Hello v-prigunasek, thank you for opening an issue with us!

I have automatically added a "needs triage" label to help get things started. Our team will analyze and investigate the issue, and escalate it to the relevant team if possible. Other community members may also look into the issue and provide feedback 🙌

musale commented 1 year ago

@v-prigunasek thank you for trying out the sovereign cloud support! So, the mgt-people component uses the /users/{userId} endpoint when it is used in the mgt-tasks component to render the assignees.

https://github.com/microsoftgraph/microsoft-graph-toolkit/blob/main/packages/mgt-components/src/graph/graph.user.ts#L214

Is that URL supposed to be different when using the GCCH tenant?

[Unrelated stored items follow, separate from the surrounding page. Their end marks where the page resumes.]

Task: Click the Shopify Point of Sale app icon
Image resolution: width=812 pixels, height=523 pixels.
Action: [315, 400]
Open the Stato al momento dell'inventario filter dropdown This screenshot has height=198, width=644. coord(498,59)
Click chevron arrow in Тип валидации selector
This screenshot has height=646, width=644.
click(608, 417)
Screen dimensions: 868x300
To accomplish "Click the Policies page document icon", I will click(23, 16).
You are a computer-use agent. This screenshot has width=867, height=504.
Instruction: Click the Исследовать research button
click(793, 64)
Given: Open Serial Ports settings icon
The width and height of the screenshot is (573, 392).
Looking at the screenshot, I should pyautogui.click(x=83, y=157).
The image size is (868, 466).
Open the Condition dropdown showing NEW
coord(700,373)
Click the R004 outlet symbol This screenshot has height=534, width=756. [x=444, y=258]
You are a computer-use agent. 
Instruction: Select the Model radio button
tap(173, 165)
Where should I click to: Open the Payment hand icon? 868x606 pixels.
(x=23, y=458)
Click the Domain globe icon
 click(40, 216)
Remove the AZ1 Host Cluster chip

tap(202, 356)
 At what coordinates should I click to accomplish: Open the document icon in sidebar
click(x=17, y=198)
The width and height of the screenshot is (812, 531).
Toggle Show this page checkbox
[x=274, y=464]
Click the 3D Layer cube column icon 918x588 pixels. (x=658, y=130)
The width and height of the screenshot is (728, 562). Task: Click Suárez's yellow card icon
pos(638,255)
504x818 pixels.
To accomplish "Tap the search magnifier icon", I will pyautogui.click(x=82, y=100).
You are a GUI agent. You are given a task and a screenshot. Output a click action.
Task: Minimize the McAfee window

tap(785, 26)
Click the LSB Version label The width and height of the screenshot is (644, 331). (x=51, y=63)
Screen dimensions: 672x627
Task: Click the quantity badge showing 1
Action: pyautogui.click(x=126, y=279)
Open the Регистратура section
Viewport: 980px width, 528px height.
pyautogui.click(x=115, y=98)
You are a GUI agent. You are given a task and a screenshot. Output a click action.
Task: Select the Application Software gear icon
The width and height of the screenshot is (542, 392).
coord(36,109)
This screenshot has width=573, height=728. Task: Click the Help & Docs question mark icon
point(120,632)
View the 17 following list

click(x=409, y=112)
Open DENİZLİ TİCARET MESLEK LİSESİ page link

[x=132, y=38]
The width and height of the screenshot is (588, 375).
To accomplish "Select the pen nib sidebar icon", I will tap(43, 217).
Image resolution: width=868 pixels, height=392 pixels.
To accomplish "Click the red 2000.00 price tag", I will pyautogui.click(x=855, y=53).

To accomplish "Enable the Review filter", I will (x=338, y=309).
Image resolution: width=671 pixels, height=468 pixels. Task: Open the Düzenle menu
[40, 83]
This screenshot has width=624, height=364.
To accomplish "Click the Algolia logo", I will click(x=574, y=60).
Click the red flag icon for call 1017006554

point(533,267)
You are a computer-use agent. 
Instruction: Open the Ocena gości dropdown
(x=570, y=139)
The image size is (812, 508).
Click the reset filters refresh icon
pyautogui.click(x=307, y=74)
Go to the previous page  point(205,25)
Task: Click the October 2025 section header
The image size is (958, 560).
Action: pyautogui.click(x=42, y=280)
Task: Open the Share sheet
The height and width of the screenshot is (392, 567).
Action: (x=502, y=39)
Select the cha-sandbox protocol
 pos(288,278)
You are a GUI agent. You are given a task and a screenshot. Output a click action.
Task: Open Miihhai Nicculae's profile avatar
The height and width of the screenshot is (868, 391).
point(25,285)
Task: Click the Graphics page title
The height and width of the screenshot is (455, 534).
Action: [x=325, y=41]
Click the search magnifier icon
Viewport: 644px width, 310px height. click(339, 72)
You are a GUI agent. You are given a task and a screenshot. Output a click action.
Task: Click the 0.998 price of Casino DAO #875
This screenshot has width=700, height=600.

v-prigunasek commented 1 year ago

Hi @musale,

Thanks for your response. Yes, the URL is different in GCCH. I have made some code changes to pass the base URL as "https://graph.microsoft.us/" to create a graphclient object. We are using mgt-people picker and mgt-tasks in our application.

The issue with these 2 components were with the user id that comes in a different format from me/people API in GCCH tenant. I had issue in assigning the selected people in the people picker as well, but as a workaround, I was able to truncate the tenant id that comes along with the user id and it worked fine.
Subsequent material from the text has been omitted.